Michael W. Dingle, Assistant Attorney General for the Sheriff of Essex County.
The defendant, [Note 1] Dennis W. Brown, was convicted by a jury in the Central Northern Essex Division of the District Court of possession of a controlled substance with intent to distribute. He was sentenced to one year in a house of correction (thirty days to be served) and was placed on two years' probation. This appeal arises out of the revocation of his probation by a District Court judge. The defendant claims that his due process rights were violated by various deficiencies in the revocation proceedings and by the judge's erroneous admission of and reliance upon uncorroborated hearsay.
The revocation proceedings were initiated by a "Notice of Surrender," served on December 9, 1981, which alleged that the defendant had violated the terms of his probation by continued involvement in "drug trafficking." At the hearing, police officers testified to admissions made by the defendant which indicated that he was engaged in drug trafficking. They also introduced hearsay statements, originating from named and unnamed informants, which also implicated the defendant in drug dealing. The judge revoked the defendant's probation. The defendant then filed a petition in Superior Court for habeas corpus relief which was transferred here pursuant to G. L. c. 211, Section 4A (1984 ed.). A single justice of this court upheld the revocation of the defendant's probation and that judgment is now before us on appeal.

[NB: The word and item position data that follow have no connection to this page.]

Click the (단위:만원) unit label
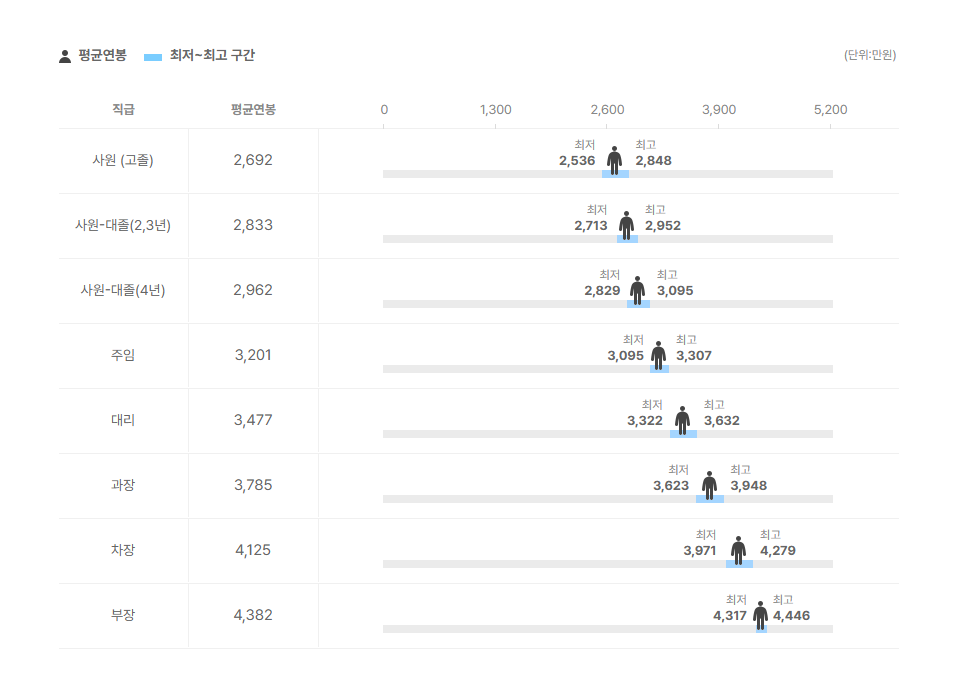The image size is (955, 697). pyautogui.click(x=870, y=55)
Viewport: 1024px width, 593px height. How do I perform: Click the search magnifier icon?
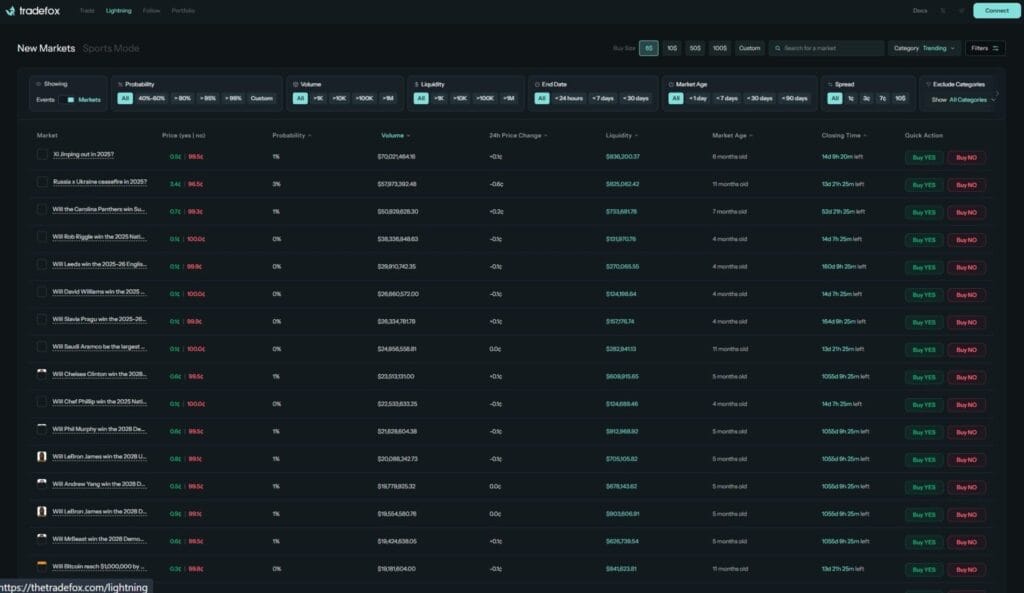click(776, 48)
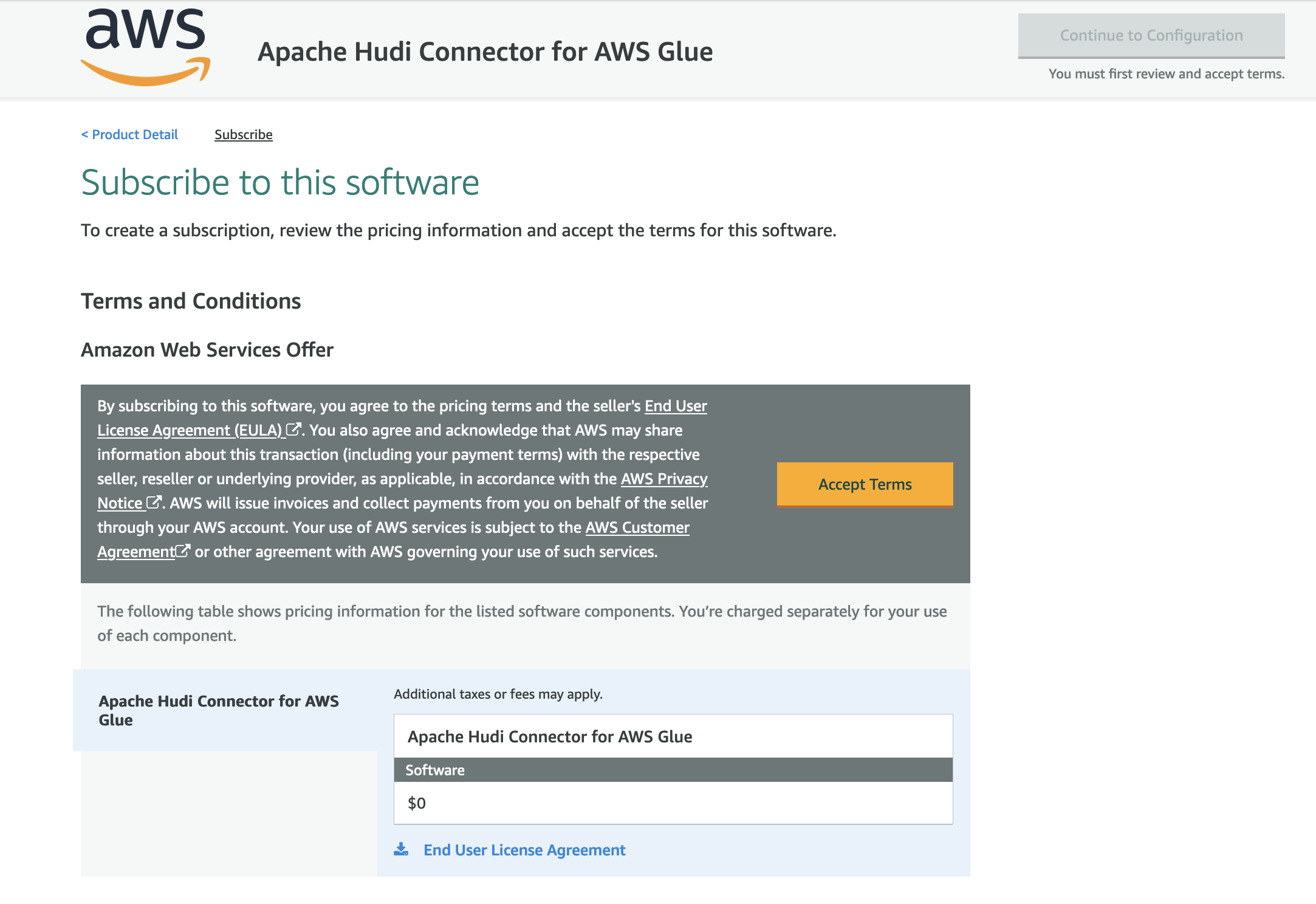Open the End User License Agreement (EULA) link
Viewport: 1316px width, 904px height.
pos(190,430)
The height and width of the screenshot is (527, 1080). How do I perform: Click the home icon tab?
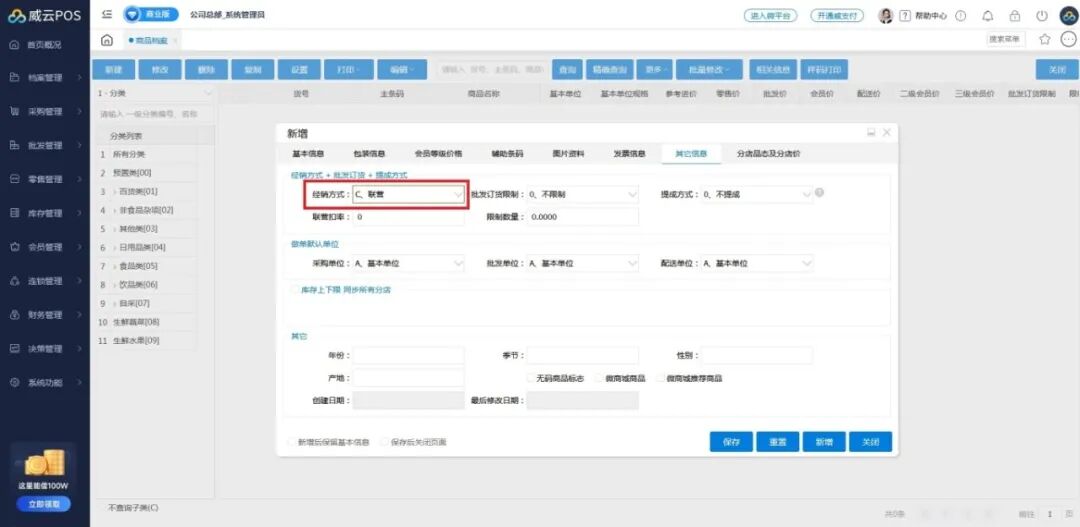tap(107, 40)
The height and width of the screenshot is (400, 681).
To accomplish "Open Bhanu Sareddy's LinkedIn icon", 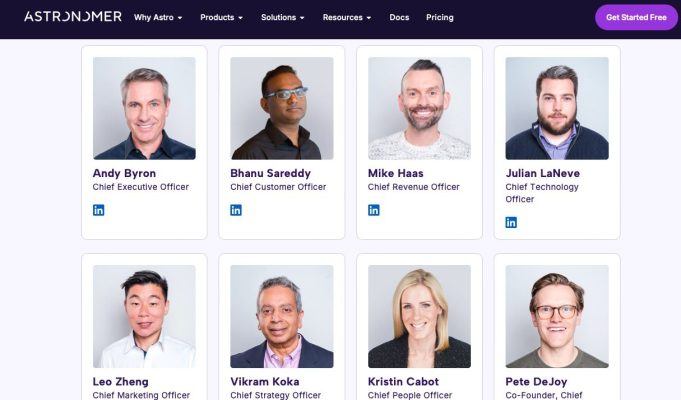I will point(236,210).
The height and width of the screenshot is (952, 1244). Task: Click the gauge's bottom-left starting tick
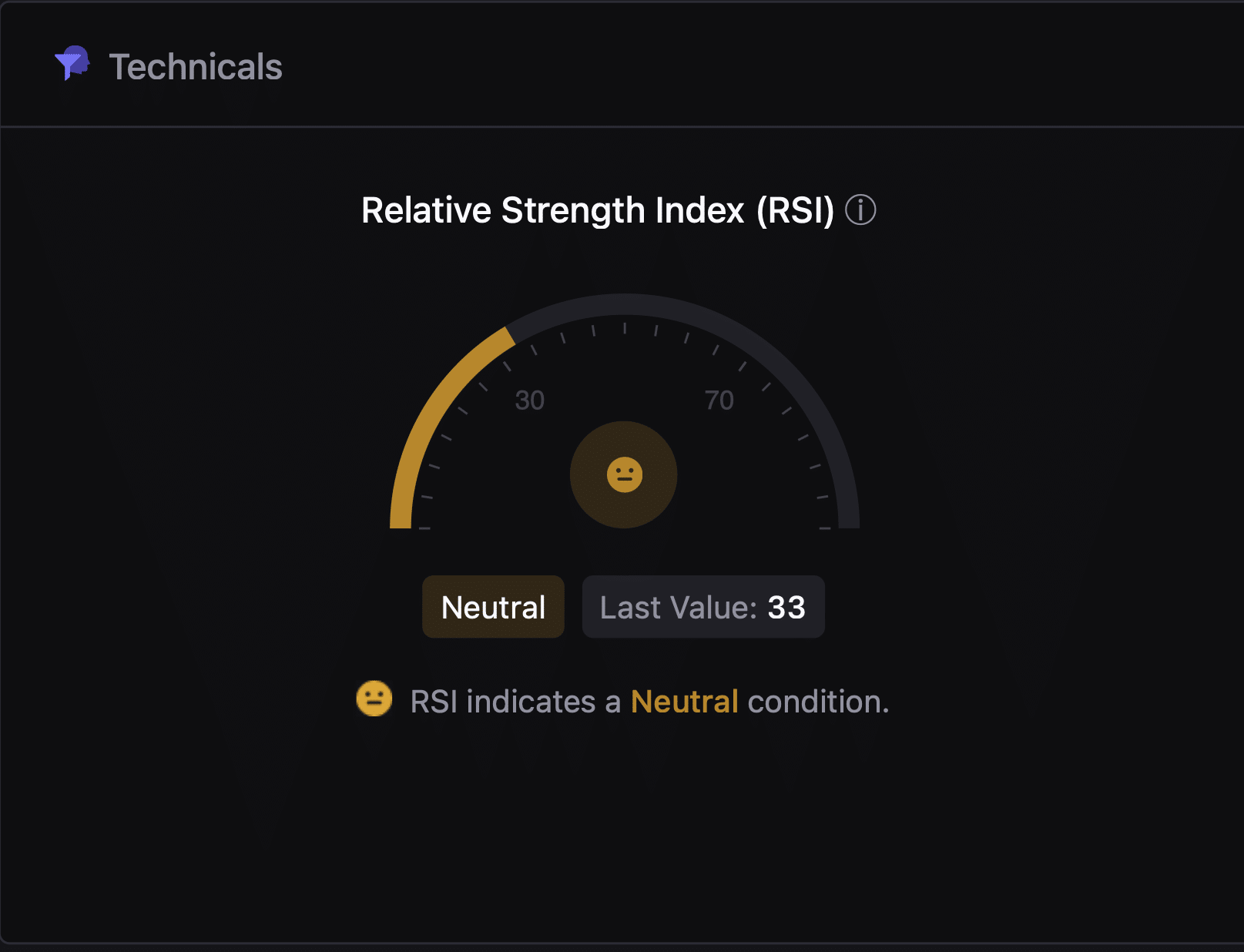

As to the defendant's principal claim, the single justice concluded that the judge "was warranted in relying on [the defendant's] admissions in making his findings." However, he determined that "[t]he overwhelming bulk of the hearsay introduced did not carry with it any indicia of reliability . . . . [S]tanding alone, the hearsay statements of disclosed (and undisclosed) informants would not justify the order revoking the defendant's probation." We agree with both conclusions. According to the single justice, the hearing judge "appear[ed] to have regarded Brown's uncontroverted admissions as most significant." Therefore the single justice decided against remanding for the judge's consideration "whether the evidence apart from the hearsay statements attributed to informants would lead the judge to the same conclusion that he reached previously." We cannot agree with this conclusion of the single justice. The only language of the District Court judge which in any way relates to the issue of what evidence he relied on was: "I find as a fact that the Commonwealth has sustained its burden of establishing by a fair preponderance of the evidence that the defendant has continued to traffic in drugs in Essex County while still on probation." Thus it is not apparent to us from the judge's findings that he relied solely on the defendant's admissions in reaching his decision. Cf. DeJoinville v. Commonwealth, 381 Mass. 246 , 254 (1980) (where the jury may have relied on erroneous instruction, court cannot assume harmless error and case remanded for new trial); Commonwealth v. Goulet, 374 Mass. 404 , 412 (1978) (possibility that jury gave weight to judge's prejudicial remarks required reversal). While we too conclude that the defendant's admission provide sufficient evidence to warrant a revocation of the defendant's probation, we remand this issue for determination by the hearing judge, who is responsible for determining the weight and credibility of the evidence.
In light of the foregoing conclusions, we need not address the defendant's arguments concerning notice and other procedural deficiencies as to the hearing. A judgment is to enter in the Supreme Judicial Court for the county of Suffolk setting aside the revocation of the defendant's probation. The hearing judge in the District Court is to render a new decision based solely upon the evidence apart from the hearsay statements.
[Note 1] Although Brown is the petitioner in this proceeding, for the sake of consistency with prior proceedings we refer to him as the defendant.